I want to say that I have enjoyed this experience with you and I'm grateful to Eva Soltes and to Eric Bowersfeldt and Randy Thom and Susan Sanders. And I'm about to be grateful to two others: Dennis Leonard and Bob Schumacher. I haven't known quite what to present to you but gradually what's going to be given has shaped itself. I am at a point of change. One thinks, I suppose, that he's always at a point of change and maybe it isn't true. And I've written down on these ten sheets of paper the things that I think are happening as I start whatever I do next.

Some of these sheets -- there are ten -- I've jotted down ideas that I've had for a long time. And others are things that -- most of them are things that have happened to me recently. I'm not going to read them in the order that I wrote them, nor am I going to read them. I'm going to use them as the basis for a kind of improvisation. Ordinarily when I give a talk, I prepare it. Only once before have I improvised it as I will today. I did that once on a roof in Ann Arbor for the Once Group. And while I was improvising, David Tudor was also improvising.

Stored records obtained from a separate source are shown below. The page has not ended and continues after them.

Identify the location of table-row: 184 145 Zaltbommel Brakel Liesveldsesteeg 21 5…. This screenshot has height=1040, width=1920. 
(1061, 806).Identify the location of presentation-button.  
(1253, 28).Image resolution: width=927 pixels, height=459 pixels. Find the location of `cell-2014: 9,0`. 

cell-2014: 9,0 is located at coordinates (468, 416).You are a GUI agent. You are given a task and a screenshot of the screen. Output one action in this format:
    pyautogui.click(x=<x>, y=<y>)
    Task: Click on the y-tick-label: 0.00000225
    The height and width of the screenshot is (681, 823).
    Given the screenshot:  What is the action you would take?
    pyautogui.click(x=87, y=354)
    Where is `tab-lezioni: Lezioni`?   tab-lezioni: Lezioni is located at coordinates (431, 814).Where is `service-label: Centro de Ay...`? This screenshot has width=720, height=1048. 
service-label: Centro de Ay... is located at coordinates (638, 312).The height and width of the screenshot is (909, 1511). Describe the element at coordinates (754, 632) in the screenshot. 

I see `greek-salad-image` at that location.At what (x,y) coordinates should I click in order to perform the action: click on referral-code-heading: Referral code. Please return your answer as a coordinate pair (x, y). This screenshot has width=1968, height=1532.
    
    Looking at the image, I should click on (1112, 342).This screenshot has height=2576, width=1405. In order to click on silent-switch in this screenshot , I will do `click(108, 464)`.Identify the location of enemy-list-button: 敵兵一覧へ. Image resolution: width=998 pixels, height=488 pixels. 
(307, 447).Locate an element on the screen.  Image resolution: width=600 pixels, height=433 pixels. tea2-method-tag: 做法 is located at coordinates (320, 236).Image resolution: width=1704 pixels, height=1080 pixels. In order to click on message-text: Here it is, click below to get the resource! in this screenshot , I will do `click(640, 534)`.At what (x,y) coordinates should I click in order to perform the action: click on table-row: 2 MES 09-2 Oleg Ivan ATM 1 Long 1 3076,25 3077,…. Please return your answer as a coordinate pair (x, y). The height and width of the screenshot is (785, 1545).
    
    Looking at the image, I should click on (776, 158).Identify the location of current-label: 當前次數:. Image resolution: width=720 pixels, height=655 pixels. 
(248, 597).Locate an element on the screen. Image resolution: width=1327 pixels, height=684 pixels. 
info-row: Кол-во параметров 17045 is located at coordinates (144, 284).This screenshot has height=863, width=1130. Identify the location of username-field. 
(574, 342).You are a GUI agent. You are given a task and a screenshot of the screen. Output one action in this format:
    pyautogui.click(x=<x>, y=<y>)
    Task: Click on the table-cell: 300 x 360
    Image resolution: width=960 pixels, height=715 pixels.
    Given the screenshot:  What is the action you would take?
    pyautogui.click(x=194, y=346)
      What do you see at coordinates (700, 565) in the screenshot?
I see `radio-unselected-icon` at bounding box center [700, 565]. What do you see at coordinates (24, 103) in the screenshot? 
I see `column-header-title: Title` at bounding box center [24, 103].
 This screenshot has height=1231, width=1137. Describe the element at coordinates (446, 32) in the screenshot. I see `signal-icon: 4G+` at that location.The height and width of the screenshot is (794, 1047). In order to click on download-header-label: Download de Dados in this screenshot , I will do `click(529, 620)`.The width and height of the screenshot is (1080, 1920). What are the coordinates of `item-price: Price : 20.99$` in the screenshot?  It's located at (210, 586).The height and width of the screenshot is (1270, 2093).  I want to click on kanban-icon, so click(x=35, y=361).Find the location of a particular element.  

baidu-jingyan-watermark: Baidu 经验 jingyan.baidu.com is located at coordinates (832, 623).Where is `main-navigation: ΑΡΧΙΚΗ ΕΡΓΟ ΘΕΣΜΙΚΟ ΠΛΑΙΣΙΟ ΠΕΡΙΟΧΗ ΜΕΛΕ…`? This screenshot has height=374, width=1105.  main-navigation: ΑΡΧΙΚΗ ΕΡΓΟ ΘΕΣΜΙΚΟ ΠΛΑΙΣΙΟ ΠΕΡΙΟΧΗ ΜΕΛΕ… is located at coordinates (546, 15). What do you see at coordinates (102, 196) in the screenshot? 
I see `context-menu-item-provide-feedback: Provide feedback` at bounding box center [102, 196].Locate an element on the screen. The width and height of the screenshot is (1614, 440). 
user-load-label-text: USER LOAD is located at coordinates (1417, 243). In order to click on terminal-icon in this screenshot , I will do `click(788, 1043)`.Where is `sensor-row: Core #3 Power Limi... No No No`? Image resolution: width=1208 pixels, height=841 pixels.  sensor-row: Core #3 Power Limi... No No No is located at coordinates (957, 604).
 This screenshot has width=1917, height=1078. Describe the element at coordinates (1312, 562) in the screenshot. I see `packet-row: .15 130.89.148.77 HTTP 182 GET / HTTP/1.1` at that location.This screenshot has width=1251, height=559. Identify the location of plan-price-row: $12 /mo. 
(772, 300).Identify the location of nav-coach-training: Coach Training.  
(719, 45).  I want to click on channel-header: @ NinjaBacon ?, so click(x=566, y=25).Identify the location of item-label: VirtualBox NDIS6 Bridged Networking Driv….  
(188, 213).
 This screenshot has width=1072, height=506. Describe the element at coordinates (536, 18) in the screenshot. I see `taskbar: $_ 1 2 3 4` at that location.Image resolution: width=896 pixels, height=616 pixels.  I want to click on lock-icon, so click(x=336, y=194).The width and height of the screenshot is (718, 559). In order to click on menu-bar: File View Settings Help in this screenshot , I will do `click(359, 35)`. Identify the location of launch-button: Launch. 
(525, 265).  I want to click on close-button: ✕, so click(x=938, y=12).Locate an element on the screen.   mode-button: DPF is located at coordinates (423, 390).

Today, Dennis Leonard and Bob Schumacher will collaborate to record what I improvise for the first sheet and then I'll wait a little bit and I'm going to use chance operations visibly for you so as to find out which of the next ten sheets I shall read or shall improvise on. And while I'm improvising on the second one, the first one will be played, so that you'll get to hear it for the second time. And that will continue until we get to the end (laughter)!

So, I have these print-outs of a program called IC, which is I-Ching for the numbers from two to ten. And I have ten sheets here, so my question is -- because I'm, well, -- I'll tell you that later probably. My question is: Which of these ten sheets I should begin with.